** Records shown follows **
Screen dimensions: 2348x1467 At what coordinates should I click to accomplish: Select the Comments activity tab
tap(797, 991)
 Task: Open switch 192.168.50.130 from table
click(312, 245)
** End of Records shown **
** Records shown follows **
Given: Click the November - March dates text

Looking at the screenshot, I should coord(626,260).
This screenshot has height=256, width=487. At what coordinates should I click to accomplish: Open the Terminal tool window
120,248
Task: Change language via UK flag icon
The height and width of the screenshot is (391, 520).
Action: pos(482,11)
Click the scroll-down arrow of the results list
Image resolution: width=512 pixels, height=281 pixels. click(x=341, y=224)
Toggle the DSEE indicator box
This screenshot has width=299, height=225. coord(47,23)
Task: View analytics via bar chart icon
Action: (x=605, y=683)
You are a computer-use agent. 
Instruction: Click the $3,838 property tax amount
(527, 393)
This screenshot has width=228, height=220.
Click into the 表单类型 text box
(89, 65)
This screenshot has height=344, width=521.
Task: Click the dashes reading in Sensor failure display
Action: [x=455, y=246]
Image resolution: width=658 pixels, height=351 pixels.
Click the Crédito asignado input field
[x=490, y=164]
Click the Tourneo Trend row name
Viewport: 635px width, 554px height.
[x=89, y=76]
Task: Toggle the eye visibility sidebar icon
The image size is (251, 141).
** End of Records shown **
• [Exercise brief] With the line holding "Given: Click the November - March dates text" as the first and the line holding "Image resolution: width=658" as the last, set down that range of the entries above exactly, and nothing else.

• [Solution]
Given: Click the November - March dates text

Looking at the screenshot, I should coord(626,260).
This screenshot has height=256, width=487. At what coordinates should I click to accomplish: Open the Terminal tool window
120,248
Task: Change language via UK flag icon
The height and width of the screenshot is (391, 520).
Action: pos(482,11)
Click the scroll-down arrow of the results list
Image resolution: width=512 pixels, height=281 pixels. click(x=341, y=224)
Toggle the DSEE indicator box
This screenshot has width=299, height=225. coord(47,23)
Task: View analytics via bar chart icon
Action: (x=605, y=683)
You are a computer-use agent. 
Instruction: Click the $3,838 property tax amount
(527, 393)
This screenshot has width=228, height=220.
Click into the 表单类型 text box
(89, 65)
This screenshot has height=344, width=521.
Task: Click the dashes reading in Sensor failure display
Action: [x=455, y=246]
Image resolution: width=658 pixels, height=351 pixels.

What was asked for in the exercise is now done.